No Cause for Grieving

October 5th, 2011 § 0 comments

Again, I realize that, going chronologically, I skipped a tune.  I wrote “No Cause for Grieving” my senior year, after “Imagine You’re Flying” and before “Footsteps,” which came that following summer.  I was immensely relieved when I finished it, as I felt that at long last I’d written something that was better than any of the first five good tunes I wrote and cut demos for.  However neurotic one might find the lyrics, they’re both honest and well-executed:

Her footsteps move quiet like stealing
Her scent rose like smoke to the ceiling
Her dress was just barely revealing
And it captured my wandering eyes
She leaves here, her memory lingers
Feel the touch of her ice cube fingers
I’ve been caught by her claws and her stingers
It’s as if I’ve been hypnotized

Her hands move, two butterflies dancing
So controlled yet so casually entrancing
I saw them last night, I was glancing
Struck dumb, waiting for a word
Smooth like a mirror reflecting
Her eyes hide her secrets protecting
One word, now she speaks. She’s rejecting
The ones that would care for her.
She’s stepping away
And I watch, she’s leaving
She never can stay
But it’s no cause for grieving

She could never pretend to be homely
Not alone, only ever so lonely
And this I could cancel if only
She’d let me get close to her
She cuts me without blades or violence
But her lips can speak nothing but silence
It’s been more than just a while since
She’s stepping away
And I watch, she’s leaving
She never can stay
But it’s no cause for grieving

I actually had a person in mind when I wrote this, and in hindsight I realize how deeply self-absorbed I was at the time.  I had a good friendship with a fairly close enounter that more or less ended the friendship.  No alcohol was involved on my end, and I don’t think so on hers either.  I imagined I wanted to be in a relationship with her, and the fact that I was unwilling to actually discuss what had happened between us is a good indicator that, desires aside, I wasn’t ready for one.
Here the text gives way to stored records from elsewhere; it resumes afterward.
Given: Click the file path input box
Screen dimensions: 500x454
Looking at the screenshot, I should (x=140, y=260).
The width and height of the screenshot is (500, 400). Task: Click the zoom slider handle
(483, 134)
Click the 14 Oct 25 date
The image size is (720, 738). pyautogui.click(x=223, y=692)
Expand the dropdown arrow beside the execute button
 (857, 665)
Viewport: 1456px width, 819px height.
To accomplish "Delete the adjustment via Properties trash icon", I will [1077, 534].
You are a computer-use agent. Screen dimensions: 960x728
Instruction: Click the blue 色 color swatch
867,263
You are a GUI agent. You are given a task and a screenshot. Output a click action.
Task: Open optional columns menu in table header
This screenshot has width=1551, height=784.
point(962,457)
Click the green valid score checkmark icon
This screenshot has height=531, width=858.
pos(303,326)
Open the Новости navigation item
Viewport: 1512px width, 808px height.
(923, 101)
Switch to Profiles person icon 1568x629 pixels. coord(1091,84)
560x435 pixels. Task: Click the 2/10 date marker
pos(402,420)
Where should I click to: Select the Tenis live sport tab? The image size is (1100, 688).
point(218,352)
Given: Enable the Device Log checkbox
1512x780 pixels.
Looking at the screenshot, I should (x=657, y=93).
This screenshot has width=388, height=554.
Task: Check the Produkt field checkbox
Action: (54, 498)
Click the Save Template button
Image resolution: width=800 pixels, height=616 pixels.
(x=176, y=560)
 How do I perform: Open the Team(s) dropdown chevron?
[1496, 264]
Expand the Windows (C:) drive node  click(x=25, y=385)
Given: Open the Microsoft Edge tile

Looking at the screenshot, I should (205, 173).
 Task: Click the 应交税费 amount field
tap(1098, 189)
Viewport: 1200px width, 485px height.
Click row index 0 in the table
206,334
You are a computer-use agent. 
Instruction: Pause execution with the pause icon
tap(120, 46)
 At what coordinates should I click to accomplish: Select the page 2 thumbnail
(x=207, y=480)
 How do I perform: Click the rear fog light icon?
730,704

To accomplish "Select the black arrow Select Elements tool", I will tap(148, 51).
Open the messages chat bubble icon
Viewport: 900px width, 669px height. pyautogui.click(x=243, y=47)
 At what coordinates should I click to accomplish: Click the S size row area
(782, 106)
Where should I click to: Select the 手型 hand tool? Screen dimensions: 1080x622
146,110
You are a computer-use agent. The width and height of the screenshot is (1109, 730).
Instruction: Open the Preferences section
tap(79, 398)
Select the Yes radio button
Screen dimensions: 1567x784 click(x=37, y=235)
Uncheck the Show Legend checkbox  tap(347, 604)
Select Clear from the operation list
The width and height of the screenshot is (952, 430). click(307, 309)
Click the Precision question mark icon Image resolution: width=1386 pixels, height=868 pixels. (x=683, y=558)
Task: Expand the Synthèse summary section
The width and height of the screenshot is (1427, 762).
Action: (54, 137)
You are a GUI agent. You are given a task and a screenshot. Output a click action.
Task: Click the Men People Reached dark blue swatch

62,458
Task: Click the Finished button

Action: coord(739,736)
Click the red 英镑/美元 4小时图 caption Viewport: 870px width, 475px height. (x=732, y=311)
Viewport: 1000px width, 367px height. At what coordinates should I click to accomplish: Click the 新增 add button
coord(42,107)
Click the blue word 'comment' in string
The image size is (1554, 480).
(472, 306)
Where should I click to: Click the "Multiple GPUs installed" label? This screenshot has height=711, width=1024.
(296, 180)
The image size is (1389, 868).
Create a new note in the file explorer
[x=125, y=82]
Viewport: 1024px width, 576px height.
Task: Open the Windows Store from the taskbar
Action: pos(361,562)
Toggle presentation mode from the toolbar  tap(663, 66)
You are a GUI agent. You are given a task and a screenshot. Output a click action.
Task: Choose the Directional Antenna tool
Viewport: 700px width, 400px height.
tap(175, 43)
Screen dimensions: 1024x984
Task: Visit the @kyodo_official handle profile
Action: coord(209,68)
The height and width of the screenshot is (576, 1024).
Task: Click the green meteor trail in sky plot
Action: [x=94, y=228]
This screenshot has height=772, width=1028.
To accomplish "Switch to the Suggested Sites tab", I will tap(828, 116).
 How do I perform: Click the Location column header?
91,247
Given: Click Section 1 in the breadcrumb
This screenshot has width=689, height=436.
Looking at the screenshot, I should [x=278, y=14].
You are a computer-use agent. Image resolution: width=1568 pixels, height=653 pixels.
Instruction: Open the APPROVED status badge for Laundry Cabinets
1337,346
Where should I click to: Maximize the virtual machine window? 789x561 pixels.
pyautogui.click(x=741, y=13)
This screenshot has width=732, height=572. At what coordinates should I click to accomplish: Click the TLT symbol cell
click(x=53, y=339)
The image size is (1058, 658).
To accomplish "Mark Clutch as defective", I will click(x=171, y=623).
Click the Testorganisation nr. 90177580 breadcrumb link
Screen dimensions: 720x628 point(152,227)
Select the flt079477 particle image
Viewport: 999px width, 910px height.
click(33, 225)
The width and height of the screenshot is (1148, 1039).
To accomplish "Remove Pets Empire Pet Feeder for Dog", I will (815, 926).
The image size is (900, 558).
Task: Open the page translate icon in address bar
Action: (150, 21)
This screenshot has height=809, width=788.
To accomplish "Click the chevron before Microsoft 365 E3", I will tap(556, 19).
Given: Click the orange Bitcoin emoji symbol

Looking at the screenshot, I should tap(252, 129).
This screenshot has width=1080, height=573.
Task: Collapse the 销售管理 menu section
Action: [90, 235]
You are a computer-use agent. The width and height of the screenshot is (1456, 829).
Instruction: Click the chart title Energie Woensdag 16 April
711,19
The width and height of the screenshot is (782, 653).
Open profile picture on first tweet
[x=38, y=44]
I have, since I’ve started playing, felt that music was my saving grace as a person, even though I don’t believe in salvation outside of one’s present moment and, were I to, I wouldn’t think it a matter of grace but of works.  That said, once one has made something beautiful, it can’t be erased from the world, no matter what.  This is a great example.  Beauty in art, at least as I take it to apply to my work, is how clearly the piece reflects a reality.  The reality can be fictional, to be sure.  This is not an original idea but it fits with me.  This tune is as real, in its details, as anything I’ve written.

Lyrics have always taken me more labor time than music–I’m not different that most musicians I know or read about–but they are of secondary importance.  To clarify: it is of primary importance that one’s lyrics are excellent, so that they don’t draw attention away from the beauty of the music.  Bad lyrics distract.  With good lyrics, one can accept the music on its own terms.  It is the music of the piece that taps into whatever part it is of people that is deep, spiritual, and opening to the world.  That’s what music needs to do: open one up to the world.  It’s at that point that one can re-encounter the words in a piece in a way in which they don’t hit one at a merely intellectual level.  At first, the primary thing with words is that they not distract from the music.  Moved through the sound, the words themselves become music.  That happens in this piece, and in my best ones generally.

I later recorded a country version of this with Peter.  The tune fit the genre nicely.  A few friends familiar with this original recording gave me hell about our arrangement–the banjo is corny, etc.–but I stand by it.  We were ahead of Wilco by I don’t know how many years but somehow never made the pages of No Depression.  Imagine that…This original recording, however well we rearranged it, is the better version.